What do You think about Tender At The Bone: Growing Up At The Table (1999)?
Charming and amusing account of how food critic Reichl got tuned into cooking through her family experiences and explorations in her young adult period. Her manic depressive mother was hopeless as a cook, even dangerous, as when she wasn’t using canned ingredients, she used bargain foods dangerously past their expiration dates. Instead, her inspiration came from an elderly aunt and her maid. What she learned at an early age she used to great advantage in her teen years to draw a good social crowd around food. Experience with French cuisine from a sojourn at a boarding school and with Caribbean food from a college room-mate put her on a path that led to working in an upscale vegetarian restaurant in San Francisco while essentially living in commune with her husband. The book is fun because she places recipes in the context of her life when they had a big impact, from simple potato salad and deviled eggs to Beef Bougoinon. The approach is homey and soothing, although not as exciting as the way sensual dishes are placed in the fictional “Like Water for Chocolate” or as entertaining as the accounts of challenging preparations for Child dishes in the memoir “Julie and Julia”.
—Michael
This was enjoyable, a quick read, and it kept me interested. I was acquainted with Reichl's memoirs because my niece Poulami gave me her favorite, Garlic and Sapphires for xmas in 2008, and then Not Becoming My Mother in 2009. Those books are all similar in several ways.
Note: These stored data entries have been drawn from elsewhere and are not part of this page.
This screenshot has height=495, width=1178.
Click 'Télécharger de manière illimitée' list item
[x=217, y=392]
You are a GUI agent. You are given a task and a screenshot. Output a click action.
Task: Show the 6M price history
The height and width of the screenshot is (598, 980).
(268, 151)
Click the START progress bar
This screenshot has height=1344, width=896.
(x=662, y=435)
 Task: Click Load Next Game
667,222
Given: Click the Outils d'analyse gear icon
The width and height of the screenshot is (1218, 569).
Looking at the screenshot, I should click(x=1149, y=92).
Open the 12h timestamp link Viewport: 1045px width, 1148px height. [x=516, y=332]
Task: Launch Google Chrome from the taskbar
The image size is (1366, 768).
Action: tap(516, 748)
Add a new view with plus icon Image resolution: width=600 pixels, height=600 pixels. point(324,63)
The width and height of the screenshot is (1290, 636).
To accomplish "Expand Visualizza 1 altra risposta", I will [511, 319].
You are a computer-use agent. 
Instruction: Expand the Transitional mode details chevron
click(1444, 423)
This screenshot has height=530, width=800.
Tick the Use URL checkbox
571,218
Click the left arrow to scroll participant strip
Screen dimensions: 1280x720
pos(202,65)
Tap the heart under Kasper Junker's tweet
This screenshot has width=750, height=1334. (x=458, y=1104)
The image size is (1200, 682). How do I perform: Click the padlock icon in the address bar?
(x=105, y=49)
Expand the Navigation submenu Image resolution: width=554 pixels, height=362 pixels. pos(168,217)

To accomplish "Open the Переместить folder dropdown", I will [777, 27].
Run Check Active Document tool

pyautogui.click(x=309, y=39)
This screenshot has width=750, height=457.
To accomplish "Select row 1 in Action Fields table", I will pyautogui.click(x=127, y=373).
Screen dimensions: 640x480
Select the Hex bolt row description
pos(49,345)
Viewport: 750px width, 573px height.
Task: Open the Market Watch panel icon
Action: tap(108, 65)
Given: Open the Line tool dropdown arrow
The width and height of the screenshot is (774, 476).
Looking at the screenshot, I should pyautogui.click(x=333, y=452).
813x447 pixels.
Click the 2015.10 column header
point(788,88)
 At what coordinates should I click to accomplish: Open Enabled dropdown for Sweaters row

Like Diamonds and Sapphires, it has lots of recipes, and it is also a story of "not becoming my mother" although the latter from an older and more sympathetic standpoint.I think those are both stronger books. Still, is a romp to follow Reichl's adventures growing up in NYC, going to Catholic school in Montreal, the New York art scene and then moving out to Berkeley in early 70s. Family tragedy-- especially her mother's manic depressive illness is at the center of the story, but Ruth emerges her own person, seemingly unscathed. In this skillful telling it is her passion for food and cooking that centers her, and we can see how she becomes the person we recognize in her adult career.
—MaryJo
I read this before, quite a few years ago now, but someone borrowed my copy and never returned it. When I saw this copy at the Library Sale I was happy to be able to buy it and read it again.Ruth Reichl is (or was at the time the book was published) the restaurant critic for the NY Times. In this book she chronicles growing up with her bipolar mother who often serves food that is going or is bad and Ruth takes on the role of protecting the guests. Ruth has some good role models for cooking though; a maid named Mrs. Peavy, and her great-aunt Birdie's maid Alice. Pretty soon Ruth is cooking as a form of therapy and she is good at it. She loves food and is willing to eat almost anything which endears her to other people who love food. And cooking for people stands in pretty well for a lack of being popular with boys. Everywhere Ruth lives the house is full of people who come to eat. I loved the part covering the early 70's and that book, Diet for a Small Planet. I cooked quite a bit from that book and the food was, as Ruth says, dreary. I wish Ruth much happiness and success and hope that any problems she faces she is able to deal with.